Policjanci zjawili się w redakcji tygodnika w Stambule z nakazem sądowym dotyczącym zarekwirowania wszystkich egzemplarzy najnowszego wydania "Nokty" i przekazania w ręce wymiaru sprawiedliwości wydawcy Cevheriego Guvena i redaktora naczelnego Murata Capana.
Funkcjonariusze zaczęli też konfiskować tygodnik w kioskach i innych punktach sprzedaży.
Na okładce czasopisma, które wychodzi w poniedziałki, widniała kartka z kalendarza z datą 2 listopada, portret tureckiego prezydenta Recepa Tayyipa Erdogana oraz napis: "Początek wojny domowej w Turcji".
Partia Sprawiedliwości i Rozwoju (AKP), z której wywodzi się Erdogan, w niedzielnych wyborach parlamentarnych odzyskała większość absolutną, utraconą w poprzednim głosowaniu w czerwcu.
Wybory odbyły się w czasie wznowionego konfliktu kurdyjskiego i trzy tygodnie po przypisywanym dżihadystom zamachu samobójczym w Ankarze, w którym zginęły 102 osoby.
"Szybko zaczęli" - czytamy na koncie "Nokty" na Twitterze. Redakcja nawiązała w ten sposób do obaw, że odzyskanie większości absolutnej przez AKP sprawi, iż ugrupowanie będzie uciszać wszystkie krytyczne wobec siebie głosy.
W październiku władze zarekwirowały wydanie "Nokty", w którym opublikowano rzekome wewnętrzne dokumenty AKP. We wrześniu to samo dotyczyło egzemplarzy, które zawierały fotomontaż przedstawiający Erdogana robiącego sobie "selfie" przed trumną tureckiego żołnierza.
Obserwatorzy OBWE w poniedziałek uznali, że ograniczenia wolności prasy w Turcji są poważnym problemem.

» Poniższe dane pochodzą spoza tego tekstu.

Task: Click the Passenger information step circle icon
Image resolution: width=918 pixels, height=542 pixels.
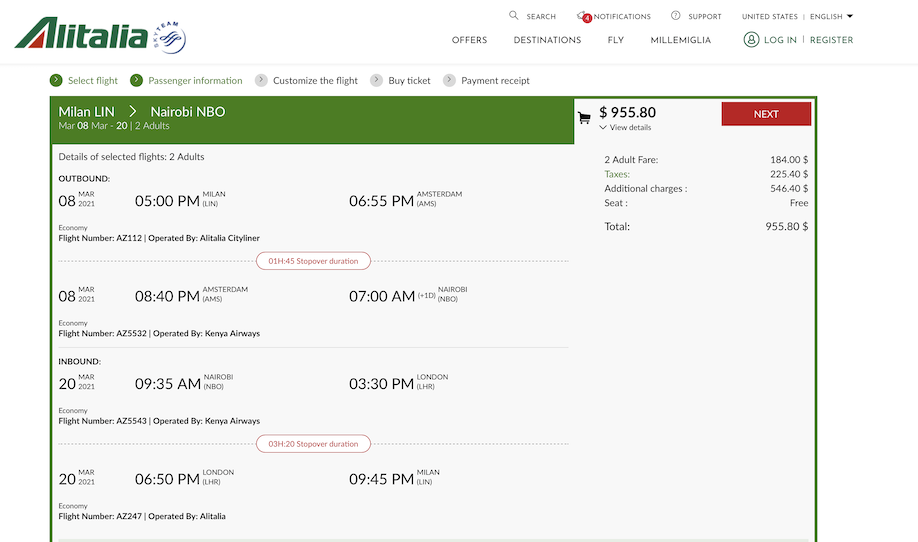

OBWE podkreśliła, że tureccy wyborcy mieli ograniczony dostęp do różnych poglądów i informacji z powodu śledztw przeciwko dziennikarzom i redakcjom za wspieranie terroryzmu lub zniesławienie prezydenta, blokowania stron internetowych czy usuwania niektórych stacji telewizyjnych z oferty dostawców usług cyfrowych. Obserwatorzy poinformowali również, że trzy z pięciu monitorowanych krajowych stacji telewizyjnych, w tym telewizja publiczna, w swoich programach faworyzowały partię rządzącą.